Convergence to Second-Order Stationarity for Non-negative Matrix Factorization: Provably and Concurrently

TL;DR

This paper introduces a new concurrent algorithm for non-negative matrix factorization that provably converges to second-order stationary points, overcoming challenges posed by symmetry and non-Lipschitz gradients.

Contribution

It proposes a multiplicative weight update dynamics that avoids saddle points and leverages geometric insights, enabling parallel implementation.

Findings

The algorithm provably avoids saddle points.

It converges to second-order stationary points.

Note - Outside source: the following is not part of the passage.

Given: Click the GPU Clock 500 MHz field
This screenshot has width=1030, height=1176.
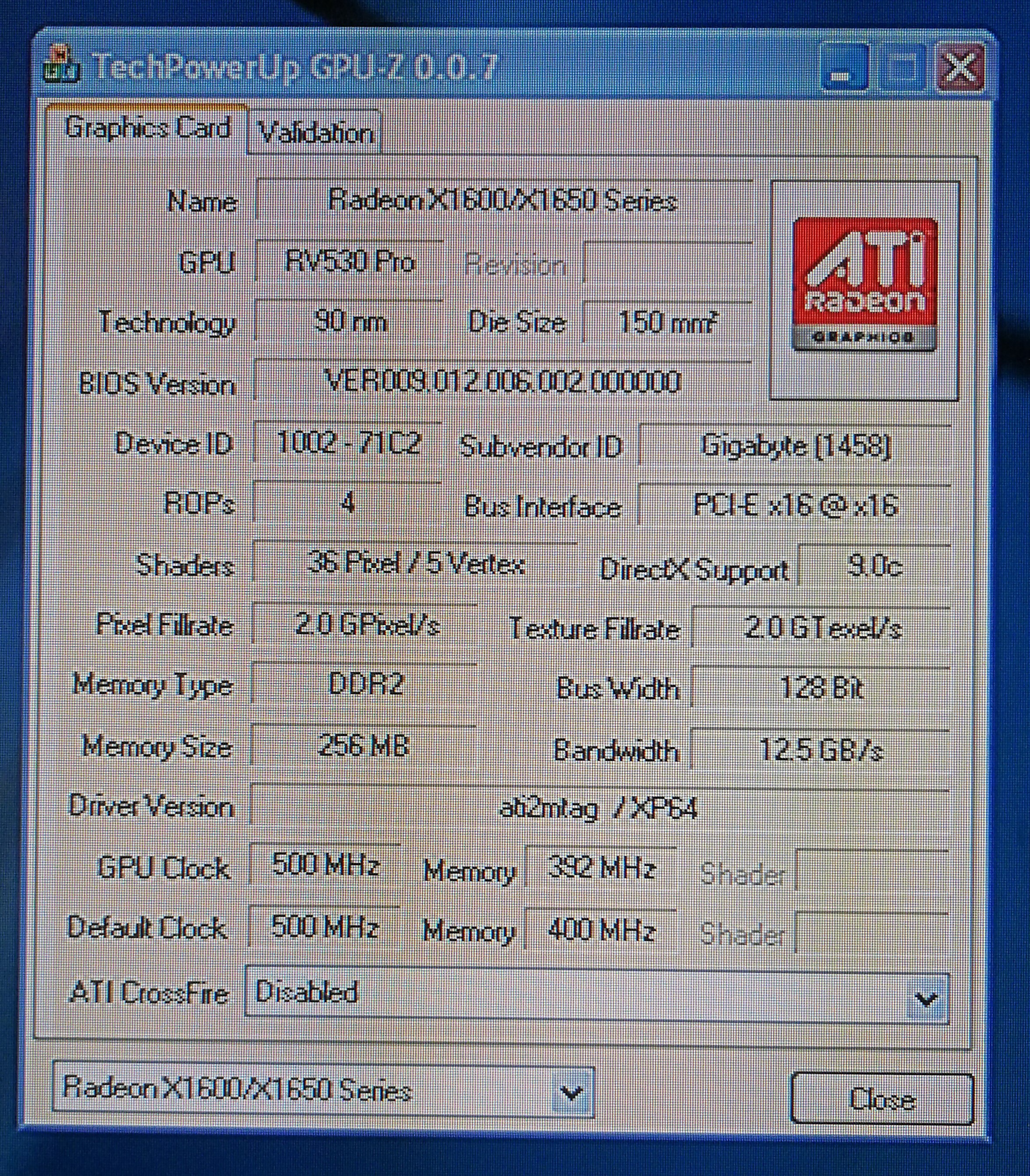Looking at the screenshot, I should point(325,865).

Supports parallel and scalable computation.

Abstract

Non-negative matrix factorization (NMF) is a fundamental non-convex optimization problem with numerous applications in Machine Learning (music analysis, document clustering, speech-source separation etc). Despite having received extensive study, it is poorly understood whether or not there exist natural algorithms that can provably converge to a local minimum. Part of the reason is because the objective is heavily symmetric and its gradient is not Lipschitz. In this paper we define a multiplicative weight update type dynamics (modification of the seminal Lee-Seung algorithm) that runs concurrently and provably avoids saddle points (first order stationary points that are not second order). Our techniques combine tools from dynamical systems such as stability and exploit the geometry of the NMF objective by reducing the standard NMF formulation over the non-negative orthant to a new formulation over (a scaled) simplex. An important advantage of our method is the use of concurrent updates, which permits implementations in parallel computing environments.